(Task inputs begins)
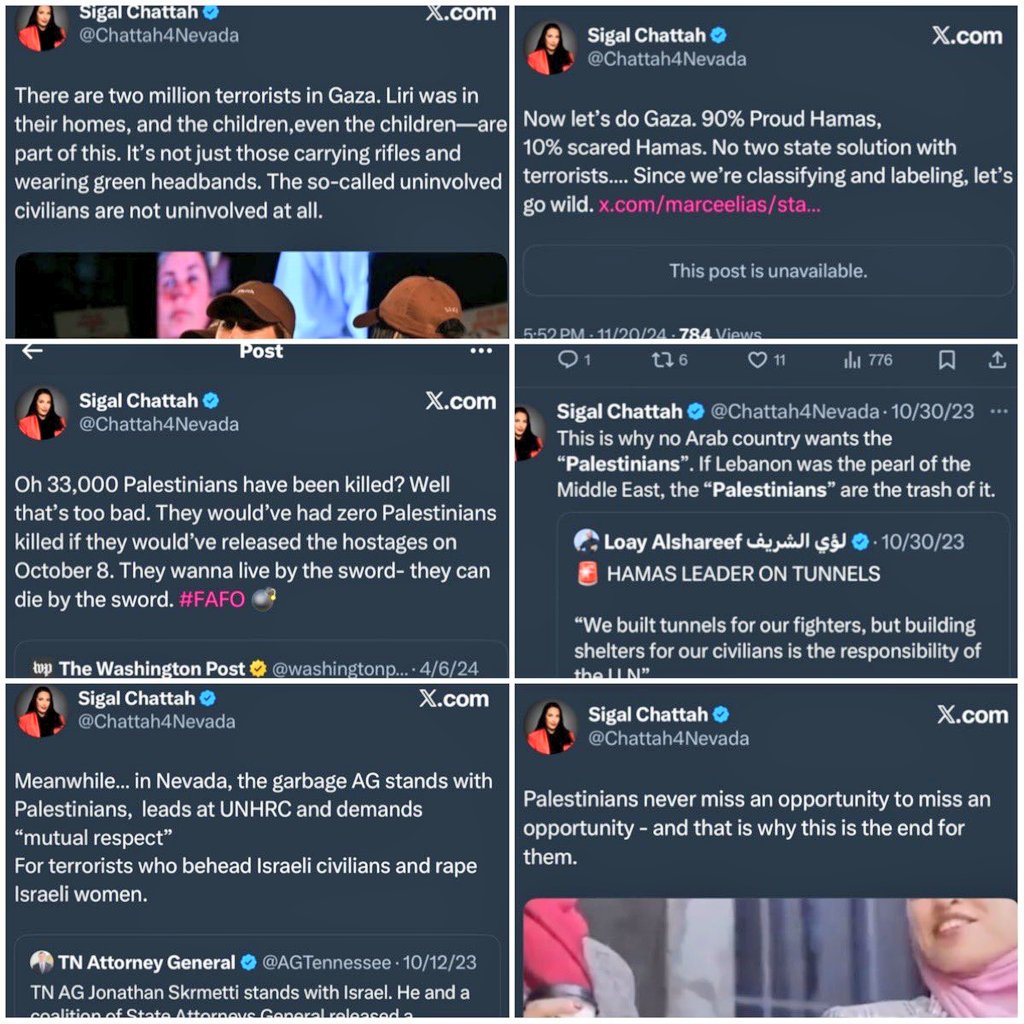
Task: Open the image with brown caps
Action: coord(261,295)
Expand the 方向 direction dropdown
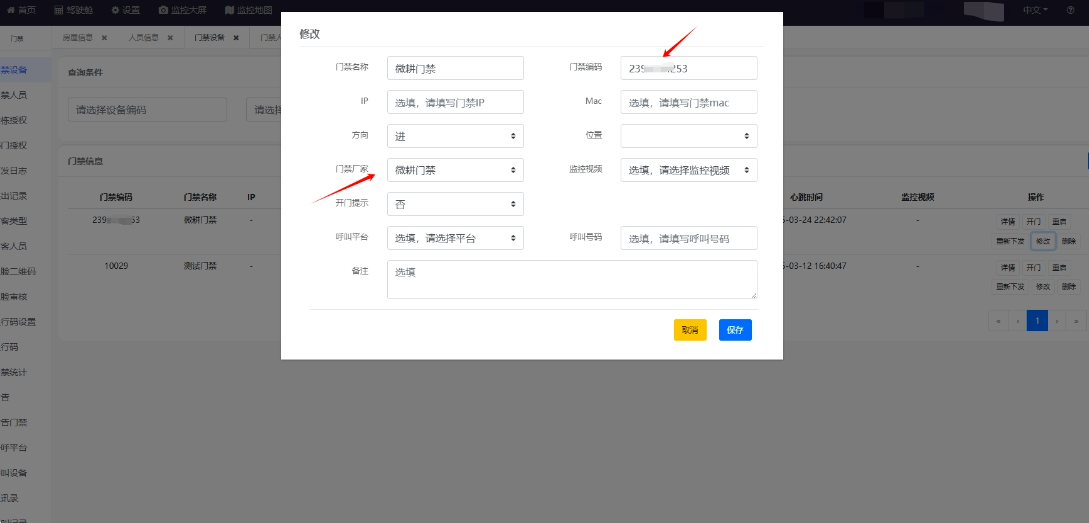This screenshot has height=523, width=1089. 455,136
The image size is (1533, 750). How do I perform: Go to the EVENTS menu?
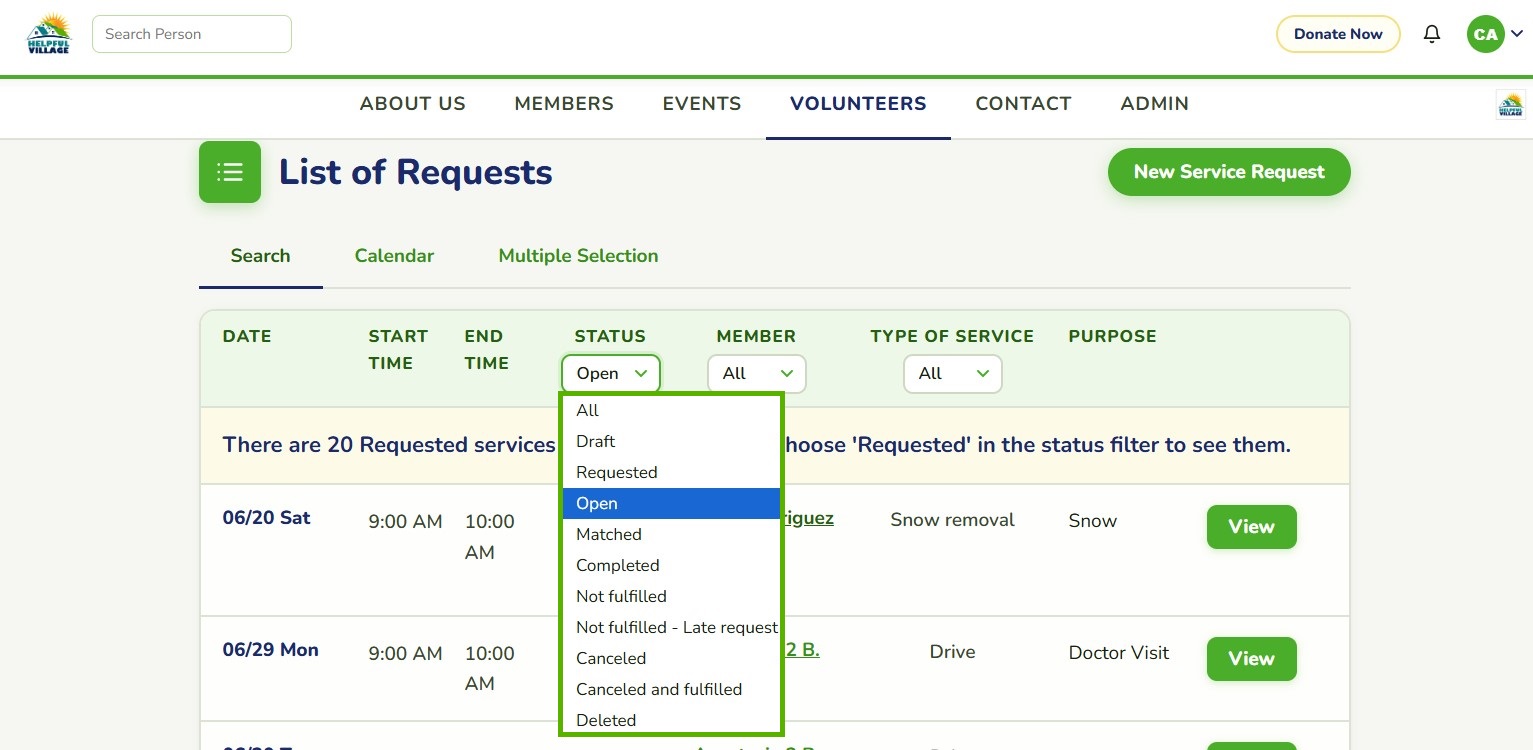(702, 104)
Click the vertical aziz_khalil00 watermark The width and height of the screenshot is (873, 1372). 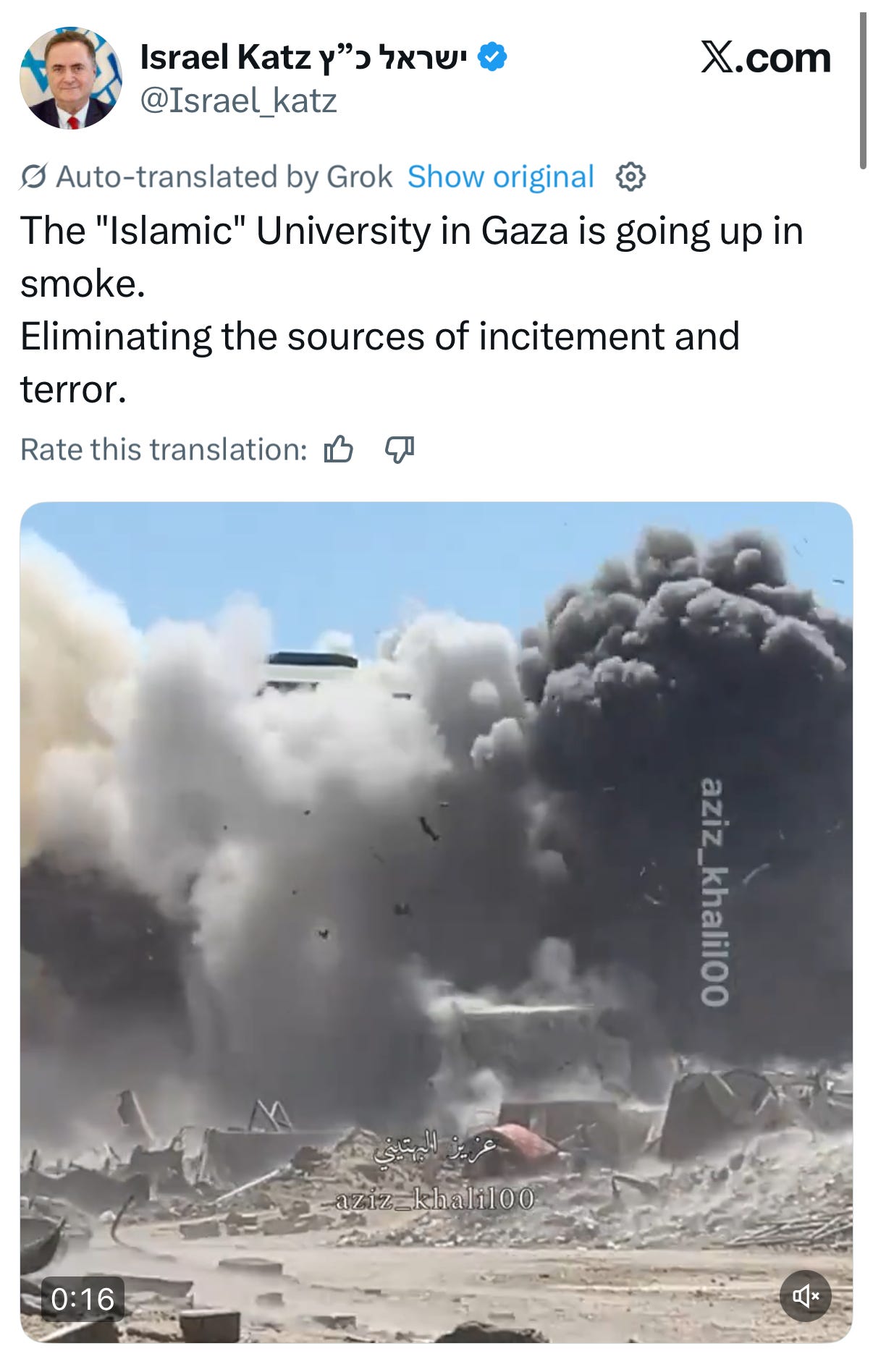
(Task inputs ends)
**Brief**
Starting with the line that contains "The image size", copy every line word for word through the end of the listing above, but leave out the pictures.

**Your response**
The image size is (1533, 750). How do I perform: Go to the EVENTS menu?
(702, 104)
Click the vertical aziz_khalil00 watermark The width and height of the screenshot is (873, 1372). 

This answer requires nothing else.